Local well-posedness for incompressible neo-Hookean Elastic equations in almost critical Sobolev spaces

TL;DR

This paper establishes local well-posedness for incompressible neo-Hookean elastic equations in near-critical Sobolev spaces, utilizing a reduction to a wave-elliptic system and null form estimates to improve regularity thresholds.

Contribution

It introduces a novel reduction to a wave-elliptic system and employs null form estimates, lowering regularity requirements for well-posedness in 2D and 3D.

Findings

Lowered regularity thresholds for well-posedness in 3D and 2D.

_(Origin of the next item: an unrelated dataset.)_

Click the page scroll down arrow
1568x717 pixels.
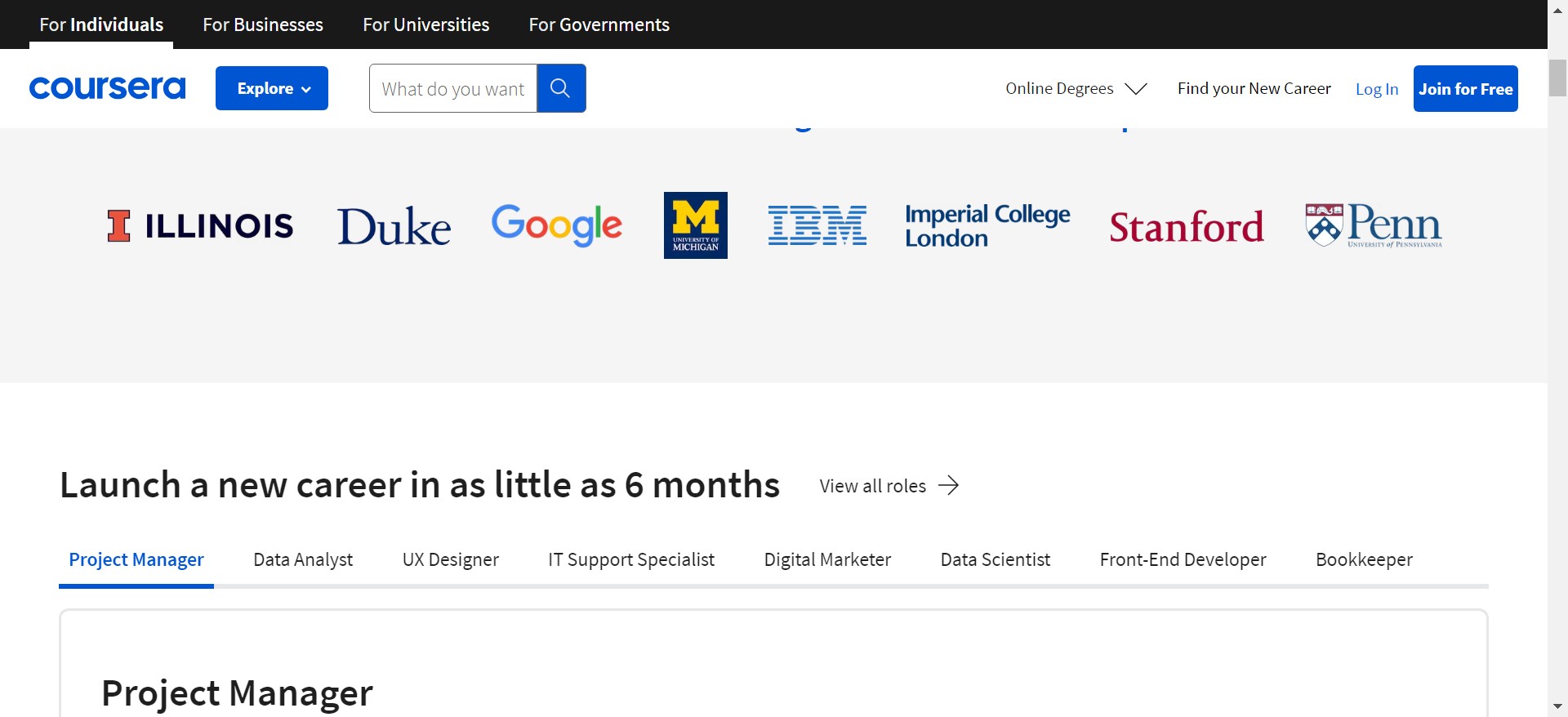click(1557, 706)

Established bilinear estimates of Klainerman-Machedon type.

Proved local well-posedness in almost critical Sobolev spaces.

Abstract

Inspired by a pioneer work of Andersson-Kapitanski \cite{AK}, we prove the local well-posedness of the Cauchy problem of incompressible neo-Hookean equations if the initial deformation and velocity belong to $H^{s+1}(\mathbb{R}^n) \times H^{s}(\mathbb{R}^n), s>\frac{n+1}{2}$ ($n=2,3$). Moreover, if the initial data is small, then we can lower the regularity to $s>\frac{n}{2}$, where $\frac{n+2}{2}$ and $\frac{n}{2}$ is respectively a scaling-invariant exponent for deformation and velocity in Sobolev spaces. Our new observation relies on two folds: a reduction to a second-order wave-elliptic system of deformation and velocity; and a "wave-map type" null form intrinsic in this coupled system. In particular, the wave nature with "wave-map type" null form allows us to prove a bilinear estimate of Klainerman-Machedon type for nonlinear terms. So we can lower $\frac12$-order regularity in 3D and $\frac34$-order regularity in 2D for well-posedness compared with \cite{AK}.